EXTRACT
Sid Choraria, an Asian Equities Portfolio Manager, presented his investment theses on Tang Palace (Hong Kong: 1181) and Saregama (India: SAREGAMA) at Asian Investing Summit 2019. Amiral analysts John Xu and Nat Banyatpiyaphod joined Sid for the presentation.

Thesis summaries:

Tang Palace is an underfollowed Hong Kong stock (USD 165 million market cap), available at a 20% free cash flow yield, 5x PE ex cash, with a net cash balance sheet (40% of market cap), and dividend yield of 8-10%. The stock is attractive considering the business has a 25+ year history and is growing. The company is a niche restaurant operator.

The company has had organic revenue growth of 10%+ practically every year, over the last 11 years, and free cash flow (FCF) positive over the last 10 years. The operating income grew 9 out of 11 years and high returns on invested capital (50%+) / 1.5 – 2 year pay back periods for most stores. Importantly, the business has a runway for growth to deploy invested capital in its core Tang Palace and Social Place brands at high rates of returns. The resiliency of the revenue growth is due to its business model advantages – i) long-standing relationships with hotel and malls in China, ii) multi-brand strategy (6 brands) central to creating diversity in revenue stream + diversity in customer base (high, mid end, online, etc), iii) online takeaway growing 50-100%+ due to marketing on e-commerce channels like Ele.me, Meituan Dianping, and Waimai, iv) sticky loyal customers with great online reviews and v. niche revenue opportunities (banquets, wedding, takeaway gift box, baby showers, graduation dinner, birthday party, etc).

From a valuation perspective, the company’s intrinsic value should be at least 50% higher from current levels and if an investor is wrong, the margin of safety is a 8-10% dividend with the added presence of private equity investors, Orchid Asia in the share register.

EXERCISE DIRECTIONS
List every e-commerce channel that the Tang Palace thesis above names for marketing the company's online takeaway.

DATASET EXTRACT
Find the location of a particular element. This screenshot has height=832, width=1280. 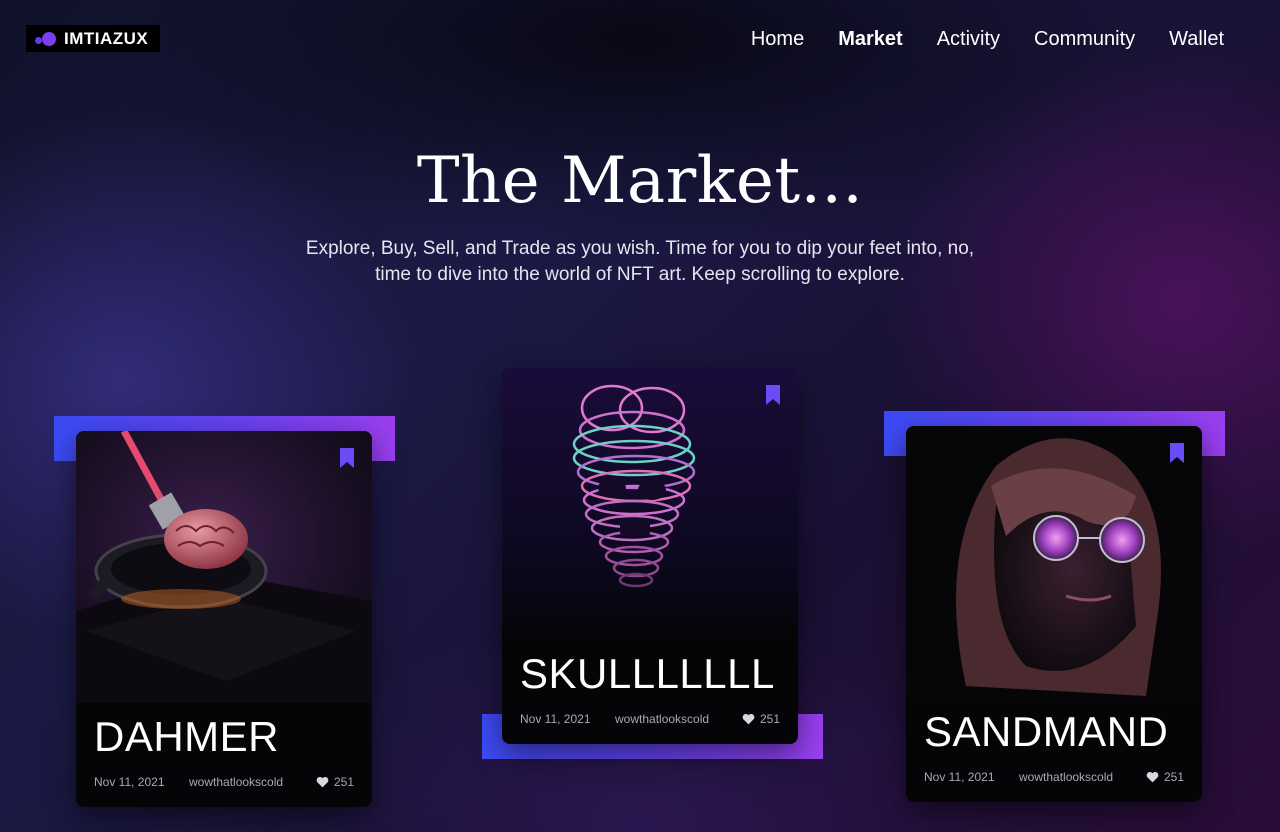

RESPONSE TO THE EXERCISE
Ele.me, Meituan Dianping, Waimai